▶ **Exercise material**:

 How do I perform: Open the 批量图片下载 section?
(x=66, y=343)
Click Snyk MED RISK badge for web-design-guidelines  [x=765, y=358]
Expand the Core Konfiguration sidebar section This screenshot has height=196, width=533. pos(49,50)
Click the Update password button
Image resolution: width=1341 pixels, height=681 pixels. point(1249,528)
==
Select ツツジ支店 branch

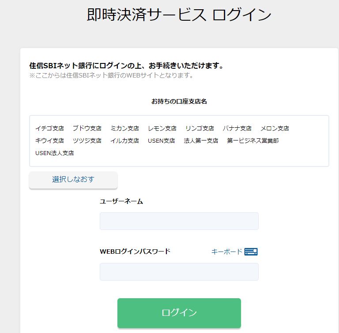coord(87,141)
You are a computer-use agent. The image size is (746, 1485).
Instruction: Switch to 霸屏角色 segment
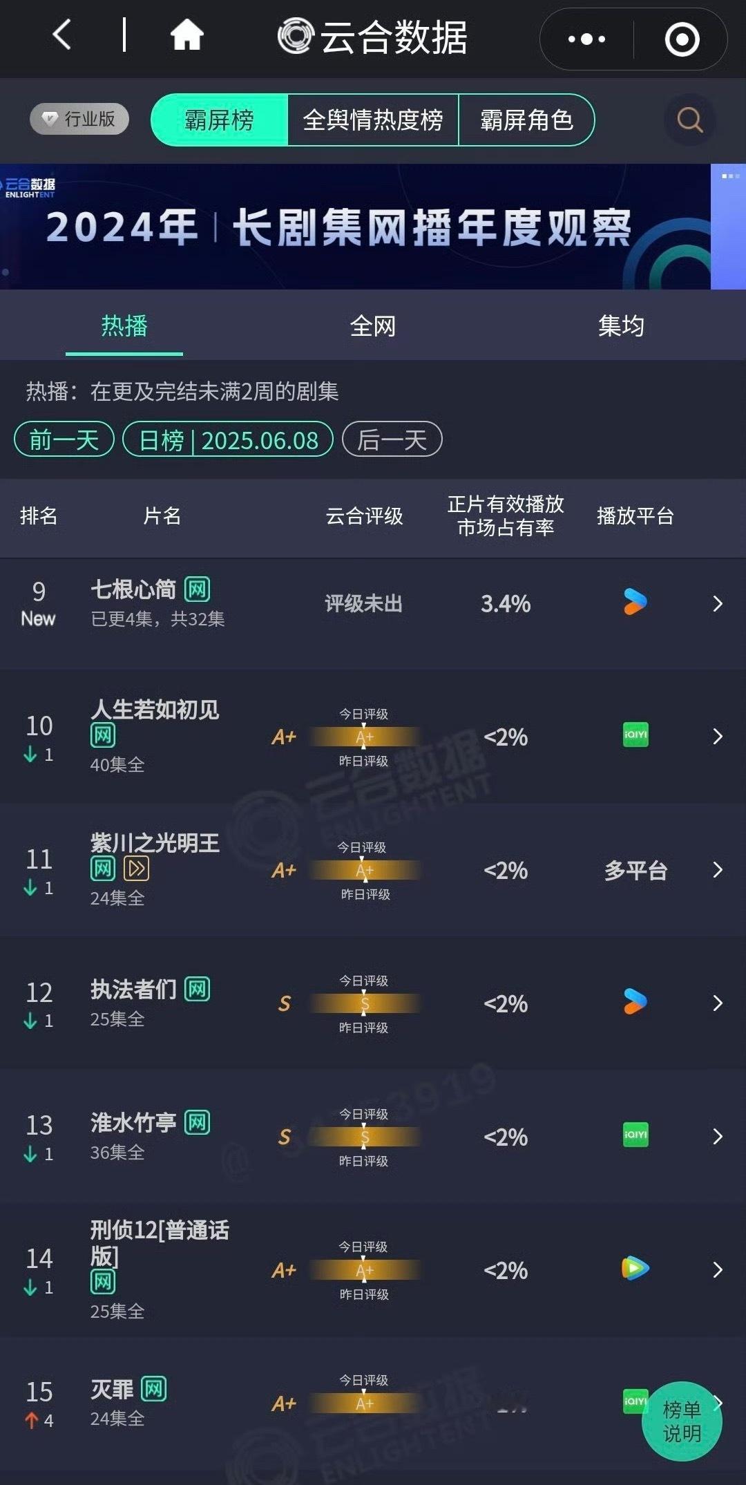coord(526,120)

▶ **Goal of the exercise**: The range runs from the line above containing "How do I perform: Open the 批量图片下载 section?" to the line containing "Expand the Core", inclusive. Restate those lines word for word and no others.

▶ **Solution to this task**:
 How do I perform: Open the 批量图片下载 section?
(x=66, y=343)
Click Snyk MED RISK badge for web-design-guidelines  [x=765, y=358]
Expand the Core Konfiguration sidebar section This screenshot has height=196, width=533. pos(49,50)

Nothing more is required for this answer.